With our approach, we combine a rigorous approach to corpus design with the application of a diversity of methods. We are a multidisciplinary group of European scholars who work together in a COST Action (www.cost.eu), called Distant reading for European Literary history (Distant-Reading). The COST Action (CA16204) was initiated in 2017 and will last for four years.

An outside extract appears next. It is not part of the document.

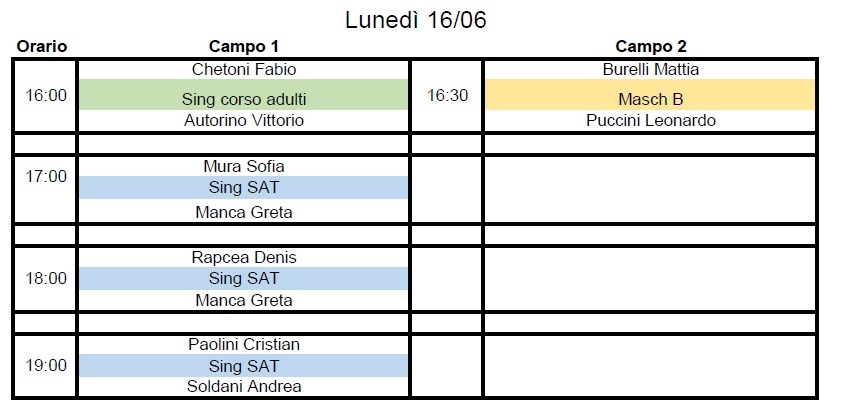This screenshot has height=415, width=849.
Task: Click the 19:00 time cell
Action: pos(45,366)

Our COST Action Distant Reading has three main objectives (Cf. https://www.distant-reading.net/ and MoU https://e-services.cost.eu/files/domain_files/CA/Action_CA16204/mou/CA16204-e.pdf):
1. build a multilingual European Literary Text Collection (ELTeC), ultimately containing around 2,500 full-text novels in at least 10 different languages primarily from the period 1850 to 1920, permitting to test methods and compare results across national traditions;
2. establish and share best practices and develop innovative computational methods of text analysis adapted to Europe’s multilingual literary traditions;
3. consider the consequences of such resources and methods for rethinking fundamental concepts in literary theory and history.
In the following section of this paper, we will focus on the first objective and discuss the collaborative effort of building an open access multilingual corpus of European novels (the European Literary Text Collection - ELTeC). We present the work done so far within Working Group 1 ‘Scholarly Resources’ of the COST Action Distant Reading. Specifically, we address the link between the practical and technical aspects of corpus design on the one hand and the theoretical discussion on computational modeling of literature across languages and cultures on the other. This means paying attention to differences and similarities across different literary theoretical paradigms when setting up the corpus as a resource for Distant Reading, addressing the active role of corpus design for periodization and canonization in European literary history.
Working Group 1 is responsible for the development of the corpus design, the encoding schema and the workflow for data creation, maintenance and publication. The working group consists of European researchers from 23 countries and reflects an extraordinary field of different research disciplines such as corpus linguistics, computer linguistics, literary studies, social sciences, library science and philological studies. This European international scientific team is able to build a corpus that allows a European perspective on the novel.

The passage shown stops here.